DIRECTIONS —
Your answer should consist solely of the lines from the one holding "Open the 视频工具 ribbon tab" through the final line of the entries, reproduced exactly and without pictures.

INFORMATION GIVEN —
BEGIN

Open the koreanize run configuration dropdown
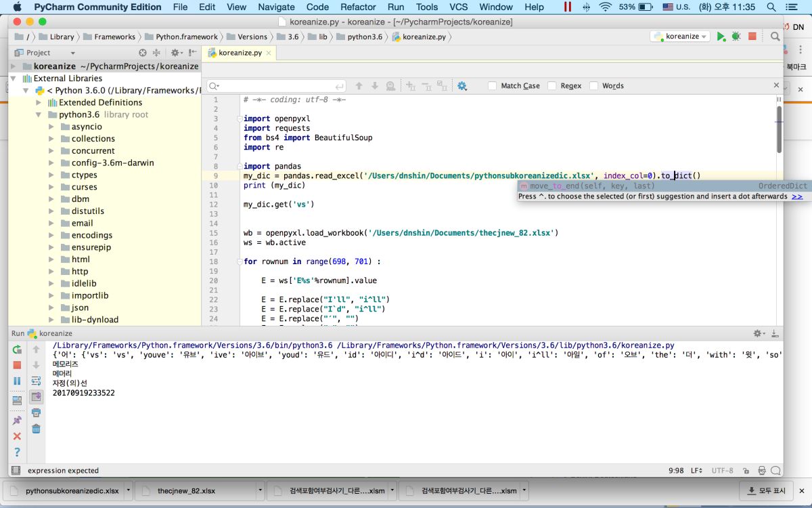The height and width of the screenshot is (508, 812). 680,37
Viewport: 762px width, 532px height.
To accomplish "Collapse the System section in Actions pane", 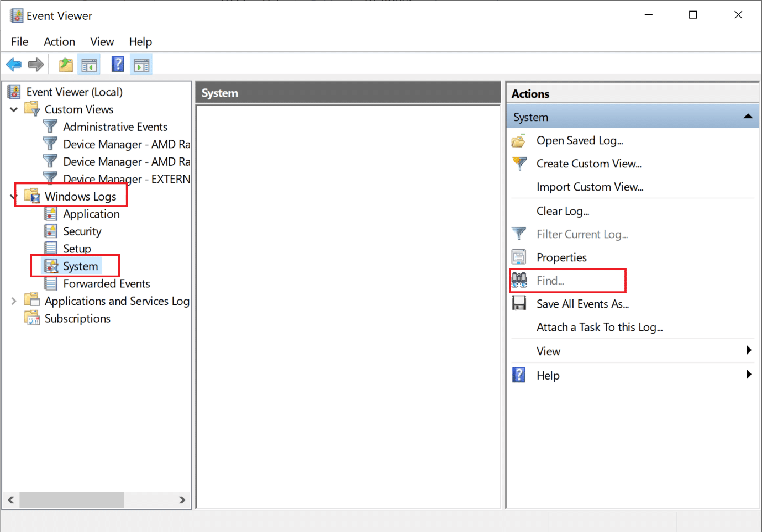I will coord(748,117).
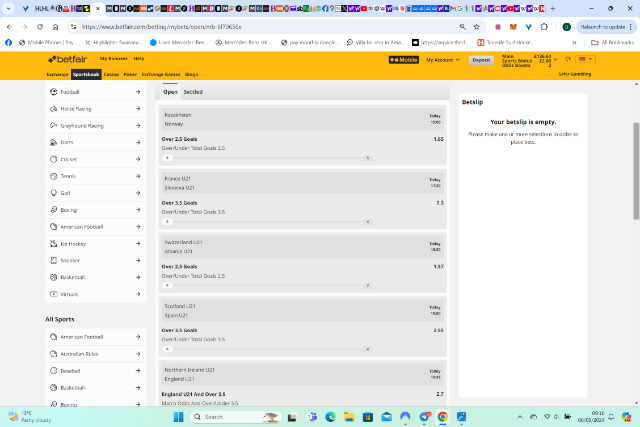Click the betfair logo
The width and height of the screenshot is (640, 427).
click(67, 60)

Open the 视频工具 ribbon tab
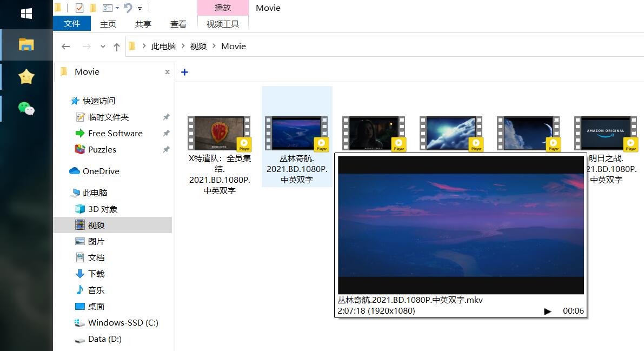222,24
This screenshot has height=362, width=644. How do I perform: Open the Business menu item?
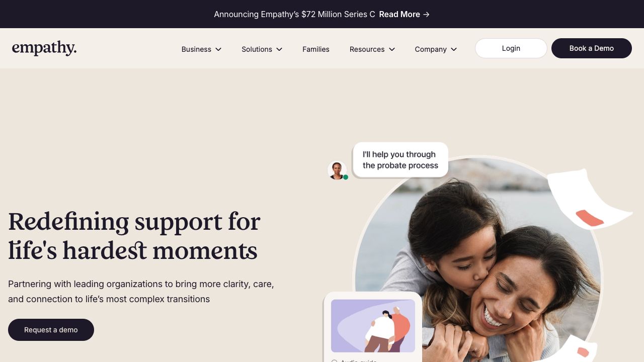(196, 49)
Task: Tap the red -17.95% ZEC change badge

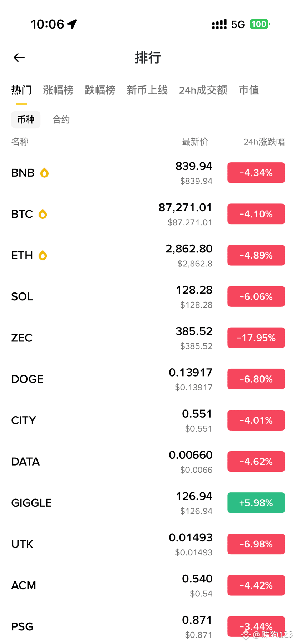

END

RESPONSE TO THE EXERCISE —
Open the 视频工具 ribbon tab
222,24
This screenshot has height=362, width=644. How do I perform: Open the Business menu item?
(196, 49)
Task: Tap the red -17.95% ZEC change badge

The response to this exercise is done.